A greenstick fracture occurs when a bone bends and cracks, but doesn’t break all the way instead of breaking completely into separate pieces.
Most greenstick fractures occur in children younger than 10 years of age. This type of broken bone most commonly occurs in children because their bones are softer and more flexible than are the bones of adults.
Even mild greenstick fractures are usually immobilized in a cast. In addition to holding the cracked pieces of the bone together so they can heal, a cast can help prevent the bone from breaking all the way through if the child falls on it again.
Greenstick fracture healing time
Greenstick fractures in young kids can heal as quickly as 3 weeks.

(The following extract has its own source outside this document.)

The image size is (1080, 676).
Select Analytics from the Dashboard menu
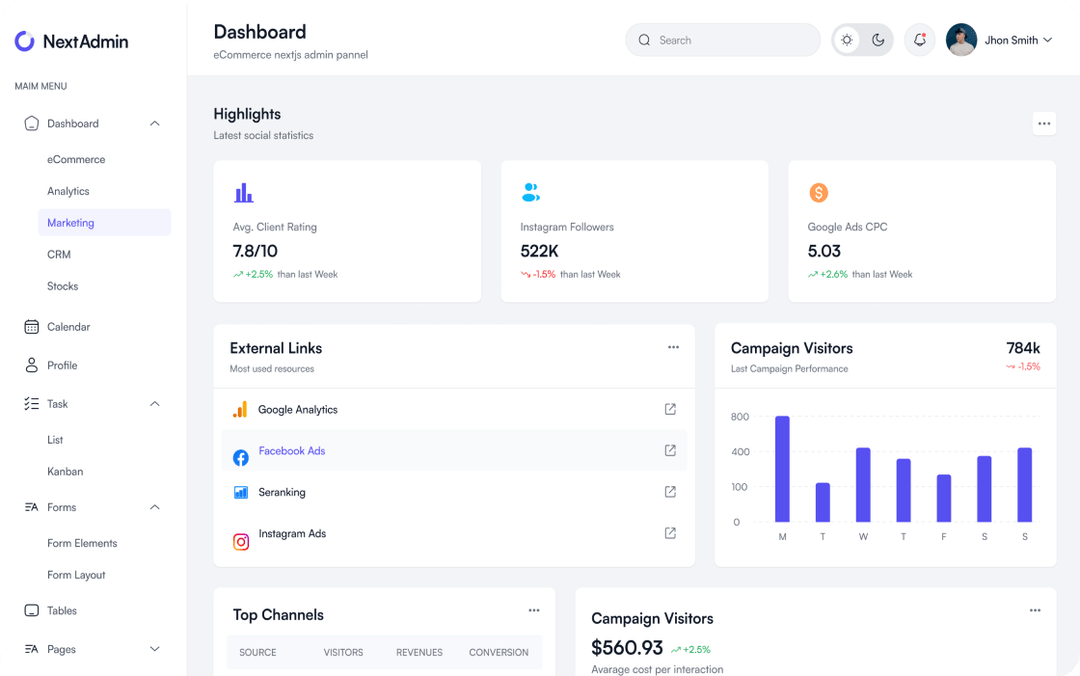pyautogui.click(x=68, y=191)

Buckle vs Greenstick fracture
In childhood, the periosteal sleeve is thick and protects the cortex. The bone is softer and more pliable than in adults. This accounts for the range of different fracture types that is uniquely seen in childhood. Buckle (torus) fractures are characterized by a compression failure of bone without disruption of the cortex on the tension side of the bone 1. Buckle (torus) fracture occurs when one side of the bone is compressed, which causes the other side to bend (buckle). This type of fracture is also more common in children.
The greenstick fractures differ from the buckle fracture as the cortex is disrupted on the tension side, but intact on the compression side of the fracture 2.
Figure 1. Greenstick fracture
Figure 2. Buckle fracture
Greenstick fracture causes
Childhood fractures most commonly occur with a fall. Arm fractures are more common than leg fractures, since the common reaction is to throw out your arms to catch yourself when you fall.
Greenstick fracture symptoms
Signs and symptoms will vary, depending on the severity of the greenstick fracture. Mild fractures might be mistaken for sprains or bruises. More-severe greenstick fractures may cause an obvious deformity, accompanied by significant pain and swelling.
Greenstick fracture diagnosis
During the physical exam, your doctor will inspect the affected area for tenderness, swelling, deformity, numbness or an open wound. Your child may be asked to move his or her fingers into certain patterns or motions to check for nerve damage. Your doctor may also examine the joints above and below the fracture.
X-rays can reveal most greenstick fractures. Your doctor may want to take X-rays of the uninjured limb, for comparison purposes.
Greenstick fracture treatment
Depending on the severity of the greenstick fracture, the doctor may need to straighten the bone manually so it will heal properly. Your child will receive pain medication and possibly sedation drugs for this procedure.
Greenstick fractures have a high risk of breaking completely through the bone, so most of these types of fractures are immobilized in a cast during healing.
On occasion, your doctor may decide that a removable splint could work just as well, particularly if the break is mostly healed. The benefit of a splint is that your child might be able to take it off briefly for a bath or shower.
X-rays are required in a few weeks to make sure the fracture is healing properly, to check the alignment of the bone, and to determine when a cast is no longer needed. Most greenstick fractures require four to eight weeks for complete healing, depending on the break and the age of the child.